The new method allows Deepseek and other models to answer “sensitive” questions
Join our daily and weekly newsletters for the latest updates and exclusive content of a leading AI coverage industry. Learn more
It is difficult to eliminate bias, and in some cases outspoken censorship in large language models (LLM). One such model, Deepseek From China, alarmed politicians and some business leaders For his potential danger to national security.
Elected US Congress Commission recently released a report Called Deepseek, a “deep threat to our country’s security” and detailed policy recommendations.
Although there are ways to circumvent bias by strengthening human feedback training (RLHF) and fine setting, launching the guidance of the risk of an enterprise CTGT He claims to have an alternative approach. CTGT has developed a method that surrounds bias and censorship baked in some language patterns, which is said to 100% remove censorship.
In a PaperCyril Gorla and Trever Tuttle of CTGT said their frame “directly localizes and changed the internal functions responsible for censorship”.
“This approach is not only calculated, but also allows fine -grained control over the behavior of the model, ensuring that the uncensored answers are delivered without compromising the general capabilities of the model and factual accuracy,” the document said.
While the method is explicitly developed with Deepseek-R1-Distil-Llama-70B in the mind, the same process can be used in other models.
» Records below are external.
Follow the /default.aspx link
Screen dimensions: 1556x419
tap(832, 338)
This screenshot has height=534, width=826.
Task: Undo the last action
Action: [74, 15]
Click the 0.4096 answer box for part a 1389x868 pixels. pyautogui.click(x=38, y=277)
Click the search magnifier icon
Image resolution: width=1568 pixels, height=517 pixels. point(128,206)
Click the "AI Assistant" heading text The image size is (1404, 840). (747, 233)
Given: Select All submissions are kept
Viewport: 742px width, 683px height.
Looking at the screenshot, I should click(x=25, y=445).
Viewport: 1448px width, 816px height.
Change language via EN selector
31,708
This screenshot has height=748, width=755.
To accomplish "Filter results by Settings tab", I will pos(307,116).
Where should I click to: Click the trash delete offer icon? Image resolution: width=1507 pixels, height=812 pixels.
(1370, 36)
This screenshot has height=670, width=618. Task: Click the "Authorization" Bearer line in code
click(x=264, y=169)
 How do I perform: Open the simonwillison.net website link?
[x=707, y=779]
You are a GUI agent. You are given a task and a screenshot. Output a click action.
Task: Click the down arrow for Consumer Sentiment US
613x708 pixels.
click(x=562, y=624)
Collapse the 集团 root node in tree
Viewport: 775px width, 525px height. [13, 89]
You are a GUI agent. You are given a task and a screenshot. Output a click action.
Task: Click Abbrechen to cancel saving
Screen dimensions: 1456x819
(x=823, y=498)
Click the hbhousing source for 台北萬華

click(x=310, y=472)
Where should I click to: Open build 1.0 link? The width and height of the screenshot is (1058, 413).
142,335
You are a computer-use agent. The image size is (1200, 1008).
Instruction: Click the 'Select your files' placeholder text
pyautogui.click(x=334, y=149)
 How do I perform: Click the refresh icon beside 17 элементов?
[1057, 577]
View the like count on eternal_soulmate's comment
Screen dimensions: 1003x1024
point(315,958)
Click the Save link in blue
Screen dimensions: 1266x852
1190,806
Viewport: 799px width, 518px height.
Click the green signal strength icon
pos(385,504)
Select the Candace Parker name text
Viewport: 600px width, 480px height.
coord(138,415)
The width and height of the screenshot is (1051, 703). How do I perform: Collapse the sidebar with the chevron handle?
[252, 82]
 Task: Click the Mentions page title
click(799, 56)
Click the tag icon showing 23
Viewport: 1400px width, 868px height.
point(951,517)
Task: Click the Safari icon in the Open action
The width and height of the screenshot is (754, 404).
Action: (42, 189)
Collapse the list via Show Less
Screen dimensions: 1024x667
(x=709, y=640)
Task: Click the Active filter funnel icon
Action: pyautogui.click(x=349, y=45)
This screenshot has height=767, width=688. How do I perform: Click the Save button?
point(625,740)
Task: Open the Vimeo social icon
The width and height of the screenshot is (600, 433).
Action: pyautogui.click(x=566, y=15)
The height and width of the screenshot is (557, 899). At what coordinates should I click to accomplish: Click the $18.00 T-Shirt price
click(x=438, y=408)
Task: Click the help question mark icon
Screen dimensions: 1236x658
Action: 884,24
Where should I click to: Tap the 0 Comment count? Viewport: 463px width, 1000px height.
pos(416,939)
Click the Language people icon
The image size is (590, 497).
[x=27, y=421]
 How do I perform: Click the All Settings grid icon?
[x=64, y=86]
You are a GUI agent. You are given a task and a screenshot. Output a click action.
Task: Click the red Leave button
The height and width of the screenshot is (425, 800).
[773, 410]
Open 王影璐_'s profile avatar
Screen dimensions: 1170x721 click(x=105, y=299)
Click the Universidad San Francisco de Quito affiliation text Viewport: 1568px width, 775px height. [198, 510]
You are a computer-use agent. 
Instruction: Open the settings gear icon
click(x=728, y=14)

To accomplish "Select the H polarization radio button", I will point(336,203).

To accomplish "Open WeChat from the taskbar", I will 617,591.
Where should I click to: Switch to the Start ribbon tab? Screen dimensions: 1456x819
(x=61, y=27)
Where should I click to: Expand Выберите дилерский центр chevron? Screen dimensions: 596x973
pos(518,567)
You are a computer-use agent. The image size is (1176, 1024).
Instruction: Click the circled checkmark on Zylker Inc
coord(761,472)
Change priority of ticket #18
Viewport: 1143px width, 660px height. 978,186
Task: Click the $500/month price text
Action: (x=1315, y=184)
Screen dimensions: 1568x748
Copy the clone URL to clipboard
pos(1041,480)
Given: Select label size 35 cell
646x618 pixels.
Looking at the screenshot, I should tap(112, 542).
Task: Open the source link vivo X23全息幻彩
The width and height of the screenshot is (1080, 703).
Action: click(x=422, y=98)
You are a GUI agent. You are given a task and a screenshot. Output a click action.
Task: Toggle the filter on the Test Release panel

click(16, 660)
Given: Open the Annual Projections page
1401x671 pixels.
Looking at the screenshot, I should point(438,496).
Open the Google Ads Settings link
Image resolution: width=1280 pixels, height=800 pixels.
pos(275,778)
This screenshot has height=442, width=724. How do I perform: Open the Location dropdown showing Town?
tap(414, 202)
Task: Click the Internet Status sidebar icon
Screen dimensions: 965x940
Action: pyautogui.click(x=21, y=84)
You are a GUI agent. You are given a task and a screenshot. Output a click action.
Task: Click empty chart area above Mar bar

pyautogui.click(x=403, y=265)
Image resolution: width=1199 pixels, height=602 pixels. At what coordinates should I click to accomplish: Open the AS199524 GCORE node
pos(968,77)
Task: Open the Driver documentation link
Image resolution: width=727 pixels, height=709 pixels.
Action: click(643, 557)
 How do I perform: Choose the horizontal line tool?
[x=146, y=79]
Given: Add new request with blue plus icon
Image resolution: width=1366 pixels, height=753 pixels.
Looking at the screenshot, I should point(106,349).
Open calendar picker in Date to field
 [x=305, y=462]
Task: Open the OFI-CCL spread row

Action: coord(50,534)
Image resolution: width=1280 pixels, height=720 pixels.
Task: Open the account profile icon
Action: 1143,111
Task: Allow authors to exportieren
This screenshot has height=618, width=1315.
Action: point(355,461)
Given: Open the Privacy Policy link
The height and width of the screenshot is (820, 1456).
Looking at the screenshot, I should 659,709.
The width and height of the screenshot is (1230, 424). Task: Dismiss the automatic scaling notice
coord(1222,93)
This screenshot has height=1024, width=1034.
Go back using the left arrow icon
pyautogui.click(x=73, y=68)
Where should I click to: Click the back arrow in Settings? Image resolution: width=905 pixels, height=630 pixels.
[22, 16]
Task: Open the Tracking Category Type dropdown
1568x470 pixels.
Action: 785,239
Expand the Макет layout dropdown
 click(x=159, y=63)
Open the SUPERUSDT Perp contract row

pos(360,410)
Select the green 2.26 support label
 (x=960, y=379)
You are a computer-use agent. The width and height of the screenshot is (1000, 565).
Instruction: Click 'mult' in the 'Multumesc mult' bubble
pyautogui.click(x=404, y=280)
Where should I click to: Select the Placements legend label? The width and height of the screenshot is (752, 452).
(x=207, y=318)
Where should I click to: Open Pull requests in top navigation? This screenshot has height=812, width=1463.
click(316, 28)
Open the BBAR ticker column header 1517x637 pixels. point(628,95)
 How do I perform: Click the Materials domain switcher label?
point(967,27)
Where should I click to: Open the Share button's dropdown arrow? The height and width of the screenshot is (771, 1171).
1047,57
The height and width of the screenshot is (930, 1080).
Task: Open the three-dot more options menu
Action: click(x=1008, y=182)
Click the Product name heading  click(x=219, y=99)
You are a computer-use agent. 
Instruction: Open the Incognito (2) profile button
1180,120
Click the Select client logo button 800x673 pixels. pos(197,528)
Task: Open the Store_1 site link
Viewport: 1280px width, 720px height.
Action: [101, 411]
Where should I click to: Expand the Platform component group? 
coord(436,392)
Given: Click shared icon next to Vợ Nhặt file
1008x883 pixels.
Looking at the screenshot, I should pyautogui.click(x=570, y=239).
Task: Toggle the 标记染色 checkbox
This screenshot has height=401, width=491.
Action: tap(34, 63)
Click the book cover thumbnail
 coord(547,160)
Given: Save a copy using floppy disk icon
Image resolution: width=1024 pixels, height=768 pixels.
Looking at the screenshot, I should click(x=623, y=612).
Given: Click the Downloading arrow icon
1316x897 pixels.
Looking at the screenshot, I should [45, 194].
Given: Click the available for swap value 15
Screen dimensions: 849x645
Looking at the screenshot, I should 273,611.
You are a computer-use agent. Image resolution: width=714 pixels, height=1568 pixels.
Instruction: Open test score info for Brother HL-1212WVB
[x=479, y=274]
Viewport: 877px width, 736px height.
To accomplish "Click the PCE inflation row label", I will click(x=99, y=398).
“We tested CTGT with other open weight models like Llama and found it just as effective,” Gorslah told Venturebeat in an email. “Our technology works at a fundamental level of the neural network, which means that it is applied to all deep training models. We work with a leading Laboratory of Model Model to ensure that their new models are reliable and safe from the nucleus.”
How it works
Researchers said their method identified characteristics with high probability of being associated with unwanted behavior.
“The key idea is that within a large language model, there are latent variables (neurons or directions in the hidden state) that correspond to concepts such as” censorship trigger “or” toxic sentiment “. If we can find these variables, we can manipulate them directly, “Gorna and Tuttle wrote.
CTGT said there are three key steps:
- Function identification
- Isolation characteristic and characteristic
- Dynamic characteristics modification.
Researchers make a series of prompts that could cause one of these “toxic sentiment”. For example, they may request more information about Tiananmann Square or request tips to circumvent the firewalls. Based on the answers, they fulfill the prompts and establish a model and find vectors where the model decides to censor information.
Once they are identified, researchers can isolate this characteristic and understand which part of unwanted behavior controls. Behavior may include the response to a more preferably or refusal to respond completely. Understanding what behavior controls the function, researchers can then “integrate a mechanism into the pipeline for the conclusions of the model”, which corrects how activated the behavior of the function is activated.
To make the model to answer more prompts
CTGT said its experiments using 100 sensitive requests show that the main Deepseek-R1-Distil-Lama-70B has only responded to 32% of the contradictory prompts it was powered. But the modified version responded to 96% of the prompts. The remaining 4%, explained CTGT, were extremely explicit content.
The company said that although the method allows users to switch how much bias and safety features work, it still believes that the model will not turn “into a reckless generator”, especially if only unnecessary censorship is removed.
Its method also does not sacrifice the accuracy or efficiency of the model.
“This is funamentally Different from Traditional Fine-Tuning as we are not optimizing Model Weights or Feeding It New Example Responses. This hasrene Vajor Advantages: Changes Take Token Generation, as Opposed to Hours or Days of Retraining; OFF, Or Even Adjusted to Varying Degrees for Different contexts, “the document says.
The safety and security of the model
The Deepseek Congress report has recommended that the United States “take quick action to expand export control, improve the application of export control and address the risks of Chinese artificial intelligence models.”
After the US government began to question Deepseek’s potential threat to national security, AI researchers and companies have sought ways to do so, other models, safe.
What is or is not “safe” or prejudiced or censored can sometimes be difficult to judge, but the development of methods that allow users to figure out how to switch controls to make the model work for them can be very useful.
Gorla said the businesses “should be able to Trust their models are aligned with their policies, “which is why methods such as the one he helped to develop would be crucial to the business.
“CTGT enables companies to implement AI, which adapts to their use cases without having to spend millions of dollars fine -tuning models for each occasion. This is especially important in high -risk applications such as security, finance and health, where potential damage that can come from malfunctioning AI is serious,” he said.